Simple binary dissimilarity matrix format (skbio.io.format.binary_dm
)#
The Binary DisSimilarity Matrix format (binary_dm
) encodes a binary
representation for dissimilarity and distance matrices. The format is
designed to facilitate rapid random access to individual rows or columns of
a hollow matrix.
Format Support#
Has Sniffer: Yes
Reader |
Writer |
Object Class |
---|---|---|
Yes |
Yes |
|
Yes |
Yes |
Format Specification#
The binary dissimilarity matrix and object identifiers are stored within an HDF5 [1] file. Both datatypes are represented by their own datasets. The ids dataset is of a variable length unicode type, while the matrix dataset are floating point. The shape of the ids is (N,), and the shape of the dissimilarities is (N, N). The diagonal of matrix are all zeros.

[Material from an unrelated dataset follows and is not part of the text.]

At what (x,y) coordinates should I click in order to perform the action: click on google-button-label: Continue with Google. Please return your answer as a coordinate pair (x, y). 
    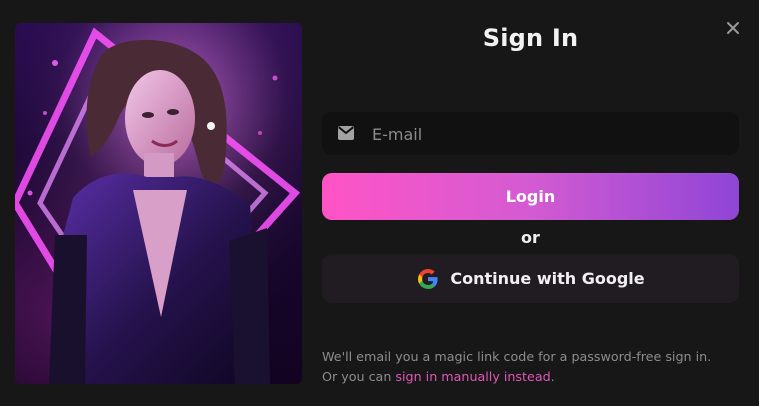
    Looking at the image, I should click on (548, 278).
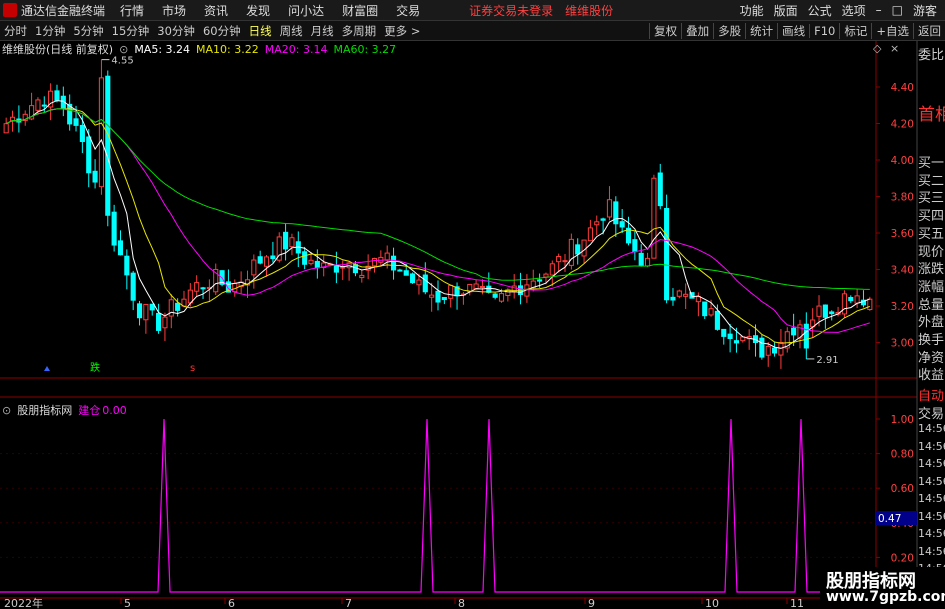 The height and width of the screenshot is (609, 945). Describe the element at coordinates (45, 410) in the screenshot. I see `indicator-title: 股朋指标网` at that location.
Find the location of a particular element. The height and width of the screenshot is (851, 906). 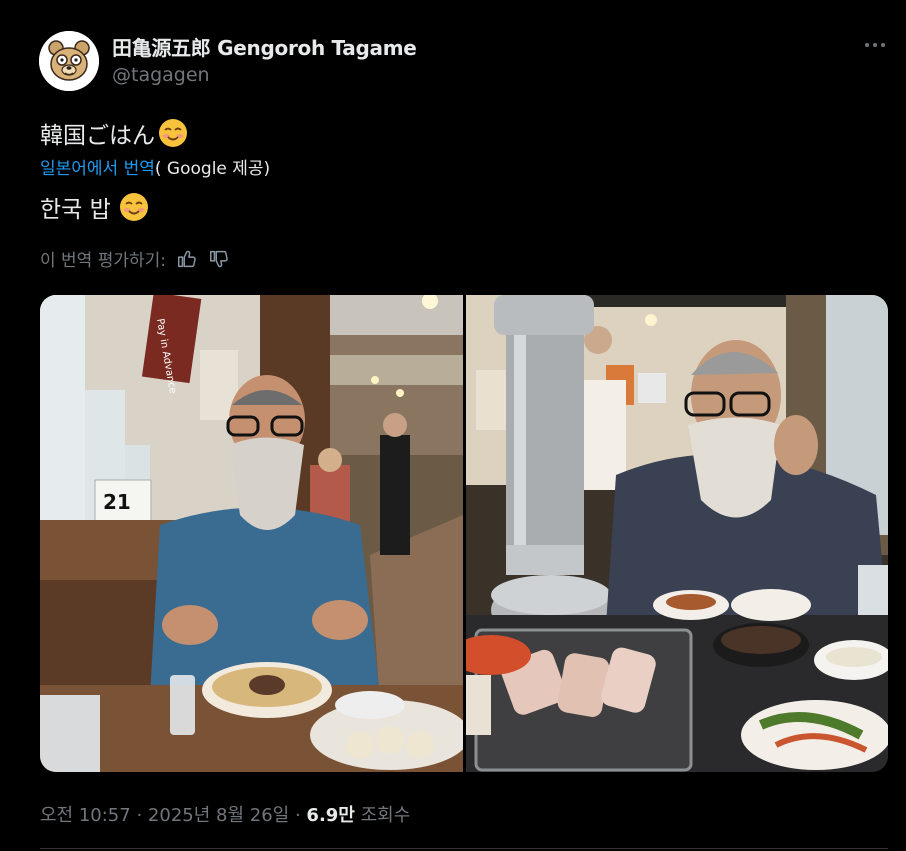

The dissimilarity between ids[i] and ids[j] is interpreted to be the value at matrix[i, j]. i and j are integer indices.
Required attributes:
Attribute |
Value type |
Description |
---|---|---|
format |
string |
A string identifying the file as Binary DM format |
version |
string |
The version of the current Binary DM format |
matrix |
float32 or float64 |
A (N, N) dataset containing the values of the dissimilarity matrix |
order |
string |
A (N,) dataset of the sample IDs, where N is the total number of IDs |
Note
This file format is most useful for storing large matrices that do not need to be represented in a human-readable format. This format is especially appropriate for facilitating random access to entries in the distance matrix, such as when calculating within and between distances for a subset of samples in a large matrix.